Okay. So, we have actually solved this problem
before. We sold it for the 2 robot case, where we had 2 robots. and we could
control the velocities right away. What we did is we simply had the agents aim
towards each other. So, u1 was x2 minus x1. And u2 was x1 minus x2. This simply
means that they're aiming towards each other. Well, if we do that, we can
actually write down the following the following system. This is the closed loop
system now, where we have picked that controller. So, x dot is this matrix times
x. Okay, let's see if this works now. Well, how do we do that? Well, we check
the eigenvalues of the A matrix to see what's going on. Alright. Here is my A
matrix, type eig in MATLAB or whatever software you're using, and you get that
lambda 1 is 0, lambda 2 is negative 2. Okay, this is a little annoying, right?
Because we said asymptotic stability means that both eigenvalues need negative real
part, this doesn't have that. But asymptotically stable, so asymptotic
stability also means that the state goes to the origin and, like we said, we don't
know where the origin is, so why should we expect that? We should not expect it. We
also know that one positive eigenvalue or eigenvalue with positive real part makes a
system go unstable. We don't have that either. In fact, what we have is this
in-between case that we called critical stability. We have one 0 eigenvalue and
the remaining eigenvalues have negative real part. So, this is critically stable.
And, in fact, here is a fact that I'm not going to show but this is a very useful
fact. So, that if you have one eigenvalue be zero and all the others have negative
real part, then in, in a certain sense, you're acting like asymptotic stability.
Meaning, you go, in this case, not to zero but you go into a special space called the
null space of A. And the null space of A is given by the set of all x, so such that
when you multiply A by x, you get zero out. That's where your going to end up.
So, your going to end up inside this thing called the null space of A, in this case,
because you have one 0 eigenvalue and all others having strictly negative real part.
And if you type null(A) in MATLAB, you find that the null space for this
particular A is given by x is equal to alpha, alpha where alpha is any real
number and why is that? Well, if I take negative 1, 1, 1, negative 1, this is my A
matrix, and I multiply this by alpha, alpha, what do I get? Well, ll' get minus
alpha plus alpha here, and then I get plus alpha minus alpha there, which is clearly
equal to 0. So, this is the null space. Okay, what does this mean for me? Well, it
means that x is, x1 is going to go to alpha and x2 is going to go to alpha. x1
goes to alpha, x2 goes to alpha, which means that x1 minus x2 goes to 0 because
they go to the same thing. Which means, that we have, ta-da, achieved rendevous.

#### Dataset entries
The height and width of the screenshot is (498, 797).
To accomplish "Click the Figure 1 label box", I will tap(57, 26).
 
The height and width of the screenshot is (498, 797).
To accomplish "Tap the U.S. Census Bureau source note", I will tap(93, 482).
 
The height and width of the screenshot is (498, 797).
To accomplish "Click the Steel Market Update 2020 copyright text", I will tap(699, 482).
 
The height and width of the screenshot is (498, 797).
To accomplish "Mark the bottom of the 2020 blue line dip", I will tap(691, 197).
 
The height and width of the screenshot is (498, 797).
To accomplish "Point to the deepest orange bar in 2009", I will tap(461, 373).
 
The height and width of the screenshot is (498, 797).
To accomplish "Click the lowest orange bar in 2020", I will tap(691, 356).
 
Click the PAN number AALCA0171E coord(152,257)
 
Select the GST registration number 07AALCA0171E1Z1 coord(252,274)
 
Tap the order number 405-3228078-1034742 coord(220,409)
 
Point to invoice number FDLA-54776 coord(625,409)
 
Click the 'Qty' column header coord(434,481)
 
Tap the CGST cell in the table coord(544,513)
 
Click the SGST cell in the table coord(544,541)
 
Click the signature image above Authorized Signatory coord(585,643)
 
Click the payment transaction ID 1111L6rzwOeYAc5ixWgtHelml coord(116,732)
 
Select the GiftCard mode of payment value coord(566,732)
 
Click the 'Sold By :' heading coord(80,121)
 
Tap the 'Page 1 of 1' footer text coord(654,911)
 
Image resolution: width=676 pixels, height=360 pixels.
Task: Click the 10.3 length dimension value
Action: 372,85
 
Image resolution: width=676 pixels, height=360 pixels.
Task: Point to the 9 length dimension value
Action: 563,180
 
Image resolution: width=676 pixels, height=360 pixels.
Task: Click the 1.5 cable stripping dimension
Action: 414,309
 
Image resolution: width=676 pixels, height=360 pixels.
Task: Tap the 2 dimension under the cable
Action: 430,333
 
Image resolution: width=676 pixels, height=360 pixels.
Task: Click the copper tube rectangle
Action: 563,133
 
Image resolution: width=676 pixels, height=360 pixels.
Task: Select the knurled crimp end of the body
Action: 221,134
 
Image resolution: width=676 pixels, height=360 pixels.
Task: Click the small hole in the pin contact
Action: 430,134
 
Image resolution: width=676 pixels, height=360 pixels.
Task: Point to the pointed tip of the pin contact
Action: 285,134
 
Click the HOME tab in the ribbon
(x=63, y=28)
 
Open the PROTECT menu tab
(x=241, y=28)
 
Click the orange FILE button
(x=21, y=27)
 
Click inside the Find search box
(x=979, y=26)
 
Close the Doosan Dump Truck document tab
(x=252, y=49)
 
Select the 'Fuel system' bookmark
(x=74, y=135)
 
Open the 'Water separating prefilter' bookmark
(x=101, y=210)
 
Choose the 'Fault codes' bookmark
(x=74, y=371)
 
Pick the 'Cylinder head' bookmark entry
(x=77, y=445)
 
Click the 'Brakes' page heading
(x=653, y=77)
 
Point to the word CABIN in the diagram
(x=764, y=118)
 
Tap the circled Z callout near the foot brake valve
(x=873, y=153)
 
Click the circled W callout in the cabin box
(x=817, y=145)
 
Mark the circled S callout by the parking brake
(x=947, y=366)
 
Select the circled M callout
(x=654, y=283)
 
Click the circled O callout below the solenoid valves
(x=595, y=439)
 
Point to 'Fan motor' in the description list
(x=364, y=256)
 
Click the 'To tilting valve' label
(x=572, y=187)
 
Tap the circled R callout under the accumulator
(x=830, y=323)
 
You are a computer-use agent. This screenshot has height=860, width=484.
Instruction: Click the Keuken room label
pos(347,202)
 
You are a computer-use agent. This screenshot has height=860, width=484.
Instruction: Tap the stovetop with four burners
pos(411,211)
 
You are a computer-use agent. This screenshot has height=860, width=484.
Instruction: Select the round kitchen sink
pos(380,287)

#### List of tasks
**1)** In the passage on robot rendezvous, quote the wording from "Because we said" up to and including "is critically stable.".
**2)** Translate this sentence from the passage on robot rendezvous into Spanish: "We have one 0 eigenvalue and the remaining eigenvalues have negative real part."

#### Exercise results
**1)**
Because we said asymptotic stability means that both eigenvalues need negative real
part, this doesn't have that. But asymptotically stable, so asymptotic
stability also means that the state goes to the origin and, like we said, we don't
know where the origin is, so why should we expect that? We should not expect it. We
also know that one positive eigenvalue or eigenvalue with positive real part makes a
system go unstable. We don't have that either. In fact, what we have is this
in-between case that we called critical stability. We have one 0 eigenvalue and
the remaining eigenvalues have negative real part. So, this is critically stable.

**2)** Tenemos un valor propio igual a 0 y los valores propios restantes tienen parte real negativa.